A face, with lips, nose, eyelids, cheeks distended into a simple green sphere—and a hand, its palm covered with thickened, white, and sodden skin.

Sir Brooke Mortimer was found.

I was far too late, of course, to hear what had been said by those first around the hole. I learned afterwards. Crofts Pendleton, barring some natural repugnance to the body in process of dissolution, had seemed to take a sullen joy in the discovery.

“Here’s your murderer!” he had even cried.

“No, no! Never!” Eve Bartholomew murmured, gave a slight shriek, and fainted dead away, to be carried by stalwart persons into the Hall.

“I wonder,” said Belvoir.

“Of course not,” declared Miss Lebetwood, and challenged Doctor Aire: “Isn’t that so?”

“Yes,” he answered; “he’s been dead at least as long as Sean.”

The Guelder Rose plant, which must have a new hole dug for it now, lay alongside the cavity with its branches bound up and its root encased in a bag.
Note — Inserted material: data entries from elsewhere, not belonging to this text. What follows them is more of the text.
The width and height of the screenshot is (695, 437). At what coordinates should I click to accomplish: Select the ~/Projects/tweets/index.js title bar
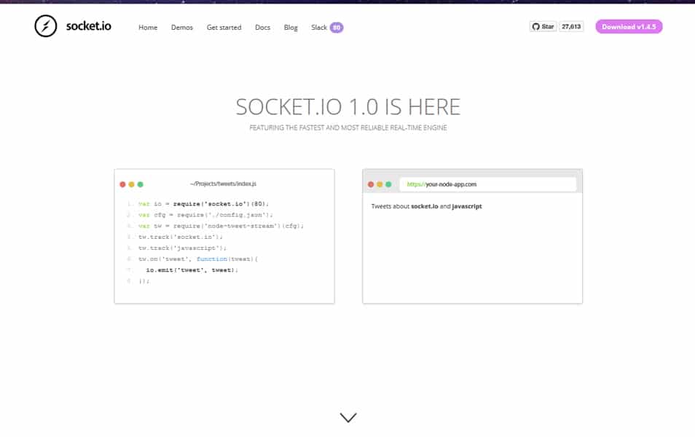click(x=222, y=184)
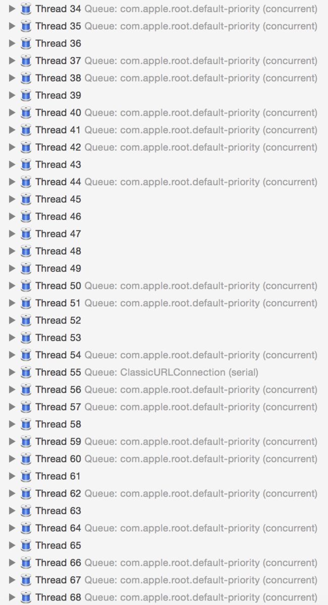The image size is (328, 605).
Task: Click the spool icon of Thread 48
Action: (x=26, y=251)
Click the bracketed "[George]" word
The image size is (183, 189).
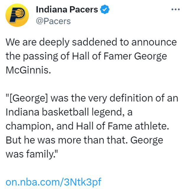[x=27, y=98]
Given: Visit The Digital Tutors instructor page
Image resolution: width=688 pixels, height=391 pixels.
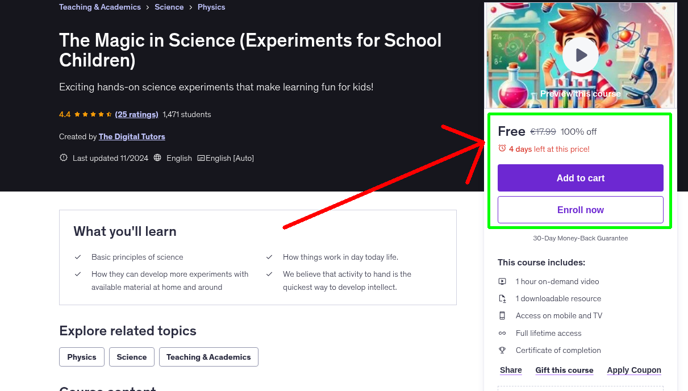Looking at the screenshot, I should [132, 136].

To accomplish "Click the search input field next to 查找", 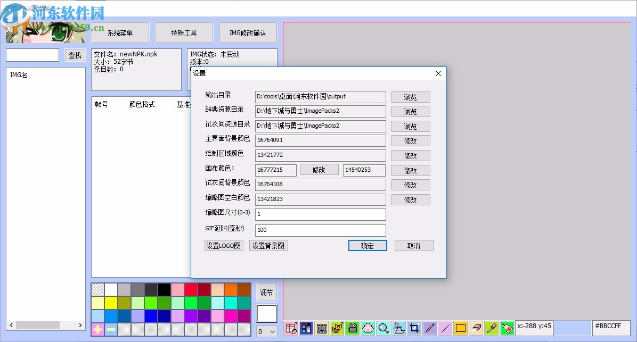I will click(32, 54).
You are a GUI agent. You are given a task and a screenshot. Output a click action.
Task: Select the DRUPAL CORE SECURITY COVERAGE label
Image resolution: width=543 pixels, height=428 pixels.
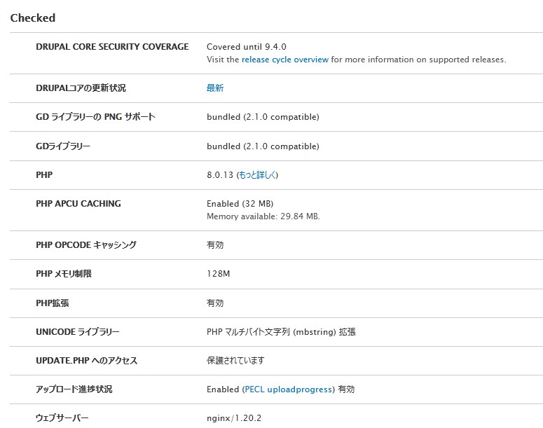pos(112,47)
Beside the rose lay the body of the unfortunate Knight, drawn from the mysterious water-channel. I should not have recognized it, had it been the corpse of some friend of mine.

Mastering the disgust that welled in me, I bent over the drawn face, with its nostrils dilated and eyes forced forward from their sockets. The dead lips were parted and the blackened tip of the tongue protruded between the teeth.